Bug #56127 STRICT Mode UTF-8 validation gives 1366 Error for valid string
Submitted: 19 Aug 2010 20:54 Modified: 21 Sep 2010 10:10
Reporter: Cole Nielsen Email Updates:
Status: No Feedback Impact on me:
None 
Category:MySQL Server Severity:S2 (Serious)
Version:5.1.49-community OS:Windows (XP Pro SP3)
Assigned to: CPU Architecture:Any
Tags: strict mode, UTF-8 - seems there's a 2 byte limit

[19 Aug 2010 20:54] Cole Nielsen
Description:
When the server is set in Strict mode, attempting to write a valid UTF-8 String containing 3 byte characters results in a MySQL 1366 Error citing the first two bytes of the character.

The default charsets are: 
server: UTF-8
DB: UTF-8
Table: UTF-8

Prior to attempting to write the data, running a "SET NAMES 'UTF8'" doesn't help.

I tried both Collations utf8_general_ci and utf8_unicode_ci. I also arbitrarily tried a few others but I'm not able to recall which. 
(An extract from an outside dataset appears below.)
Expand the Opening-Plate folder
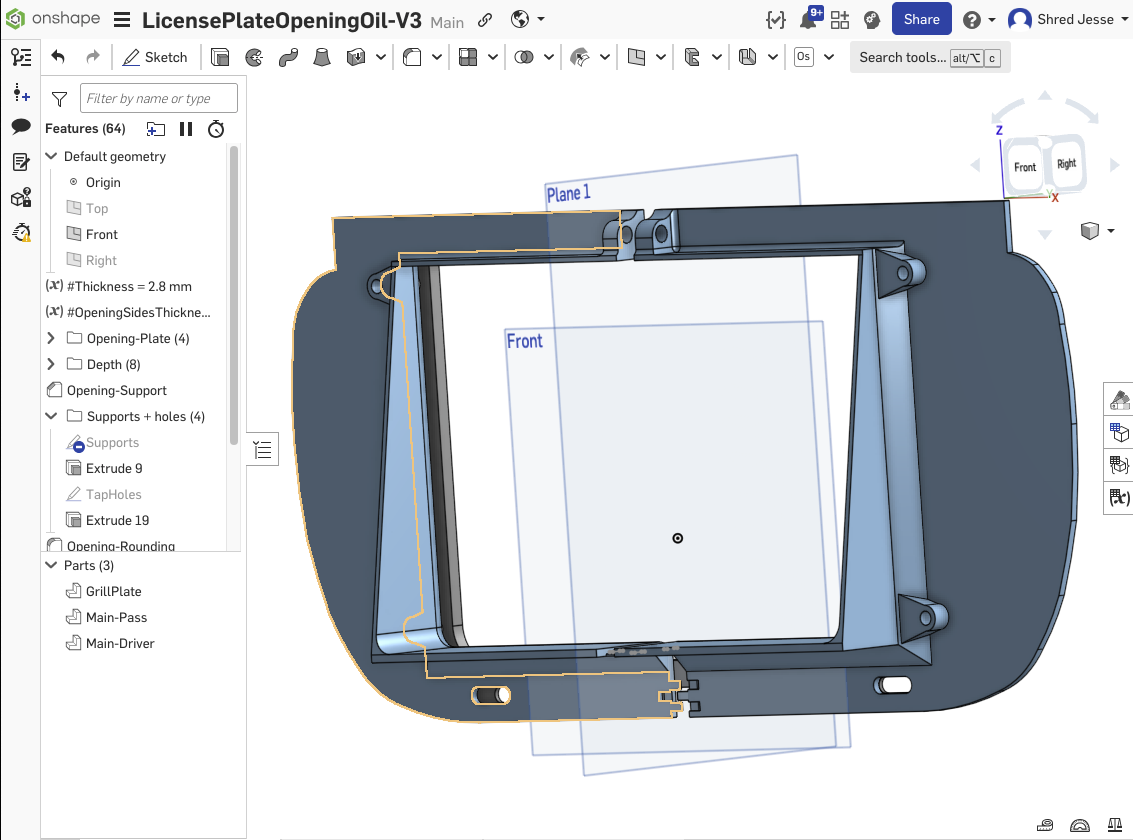 click(52, 338)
Reviewing the documentation turned up nothing about a UTF-8 2-Byte limit.

There is a possibility that this limitation is the result of the PHP MySQL extensions but it's odd that disabling strict mode on the server resolves the issue.

How to repeat:
I used PHP both MySQL and MySQLi libraries with STRICT mode enabled on the MySQL Server

1. Connect
2. Set Names 'utf8'
3. Create table with UTF-8 charset with a varchar field
4. Generate a UTF-8 String with 1, 2, 3 and 4 byte characters in it
5. Pass it through a regex validation, validating byte ranges and grouping
6. if valid, attempt to store in the database with an INSERT Statement

Suggested fix:
Strict mode validation of UTF-8 should account for at least 1, 2, 3, and 4 byte characters.
[21 Aug 2010 10:10] Sveta Smirnova
Thank you for the report.

Please provide PHP code demonstrating how do you do INSERT.
[21 Sep 2010 23:00] Bugs System
No feedback was provided for this bug for over a month, so it is
being suspended automatically. If you are able to provide the
information that was originally requested, please do so and change
the status of the bug back to "Open".